DCGI should address issue on priority
According to experts, the Drug Controller General of India (DCGI) needs to address this issues on priority basis to prevent potential mishaps and ensure patient safety. The DCGI should come up with new guidelines for all pharmaceuticals companies, they said.
"It is important for pharmaceutical companies to establish a separate body that can name new molecules. They will then have the data and the right resources to cross-check and verify," said an official.
Dr Ishwar Gilada, a prominent infectious disease expert and secretary general of the Peoples Health Organisation-India (PHO), said there is a need for concrete guidelines for drug names to avoid confusion. Drug manufacturers are supposed to suggest three names for any new formulation and the DCGI selects one that is licensed. For instance, while Azidothymidine, commonly named as AZT, is used to prevent and treat HIV/AIDS, Azathioprine, also known as AZT, is used as immunosuppressive medication.
Collective efforts to mitigate risks and ensure patient safety
"DCGI need to play their role to avoid similar and confusing names as doctors, patients and chemists come in picture later. However, it requires a collective effort from all stakeholders to mitigate risks and ensure patient safety," Dr Gilada said.
"For example two different drugs used to treat entirely different conditions have identical brand names — ‘Linamac’. While the drug bearing the name ‘Linamac 5’ is used to treat multiple myeloma, which is a type of cancer, the other drug bearing the name ‘Linamac’ is used to treat diabetes."

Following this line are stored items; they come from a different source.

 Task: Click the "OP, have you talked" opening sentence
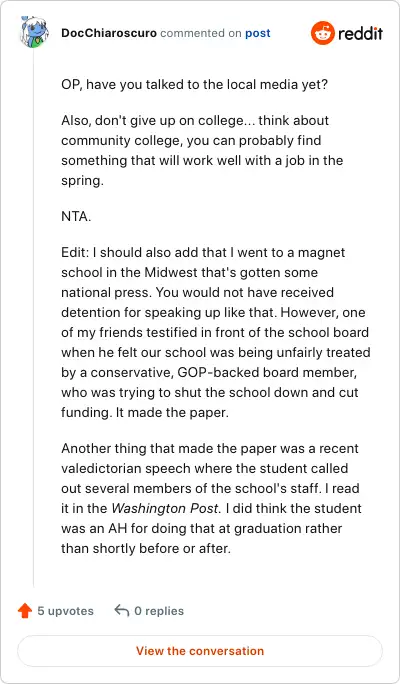(194, 84)
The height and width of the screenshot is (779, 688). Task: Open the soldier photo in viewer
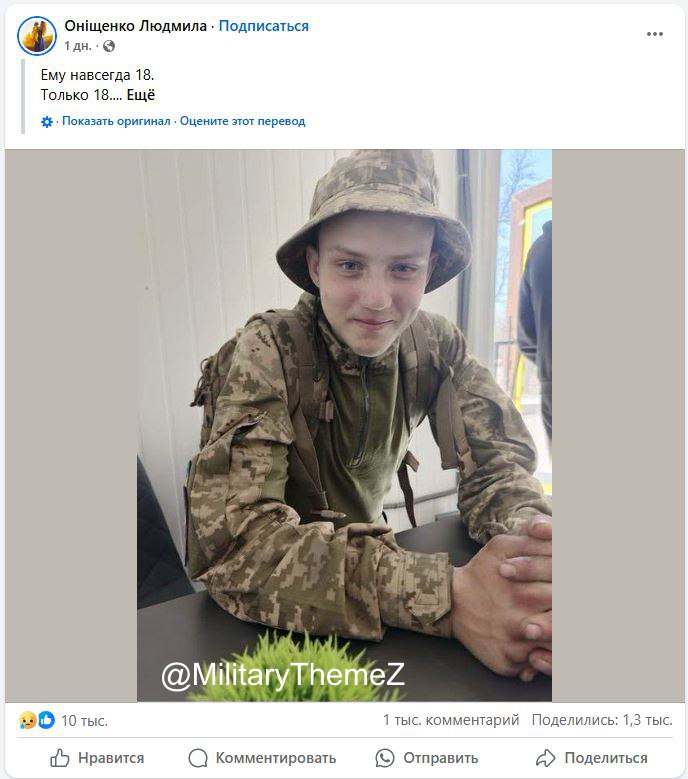[x=344, y=426]
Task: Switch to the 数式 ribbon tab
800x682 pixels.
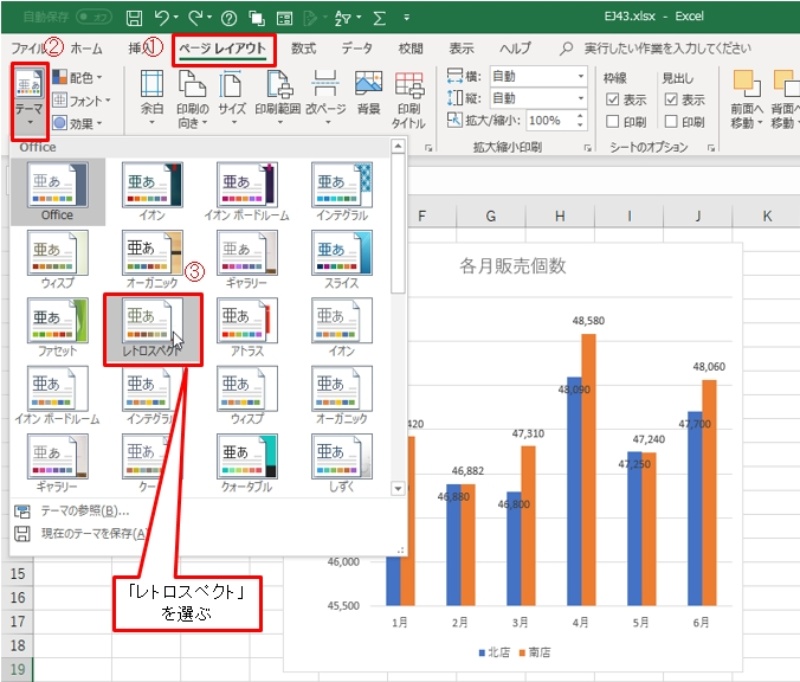Action: [303, 48]
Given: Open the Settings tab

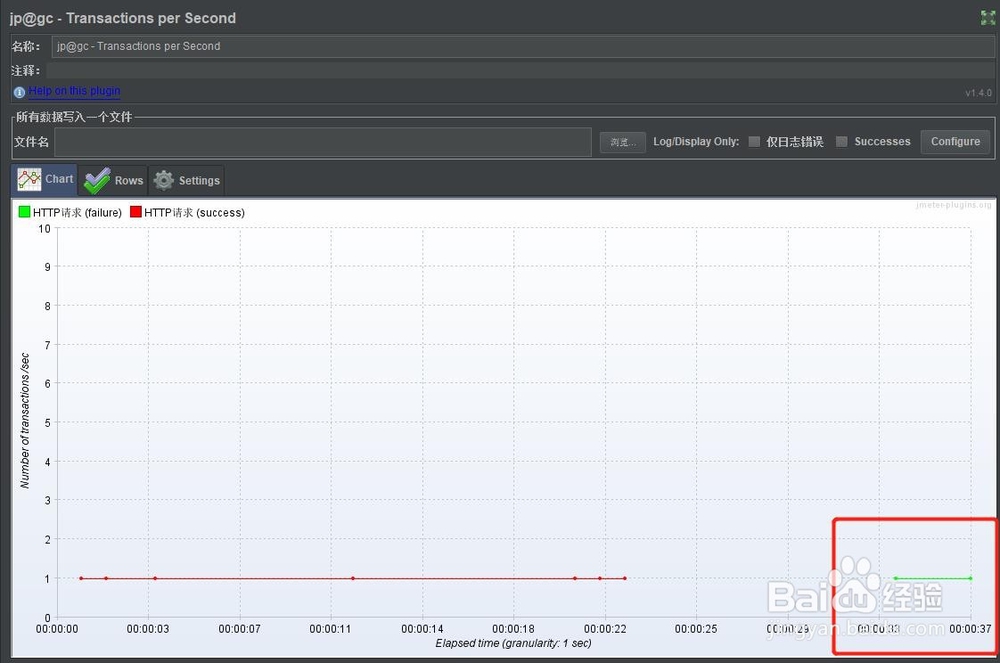Looking at the screenshot, I should coord(187,180).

Dr Gilada outlined several measures to address this issue. He emphasised the importance of standardised prescription practices, whereby doctors clearly indicate the diagnosis along with the prescribed medication and its active ingredient.
Need to strict implement rules for chemist shops
"There is a need to strict implement rules and regulations set for chemist shops which are owned by professional pharmacists, and their staff should undergo training. Furthermore, cross-checking prescriptions with doctors before dispensing medication is crucial to prevent errors," he said.
Most hospitals maintain a list of LASA drugs to avoid confusion in treatment. Other such drugs are metformin (diabetes), metoprolol (heart) and metronidazole (amoebiasis). They are called Met, Meto and Metro; Cycloserine for TB, Cyclosporine as antibiotic. Both are called Cyclo.
"LASA drugs such as metformin for diabetes, metoprolol for heart conditions, and metronidazole for amoebiasis, often referred to as Met, Meto, and Metro, respectively, demand heightened attention due to their potential for confusion," Dr Gilada said.
The prevalence of look-alike, sound-alike drugs pose a significant challenge to patient safety in India. Addressing the problem requires a multifaceted approach involving regulatory measures, improved healthcare practices, education, and collaboration across the healthcare sector.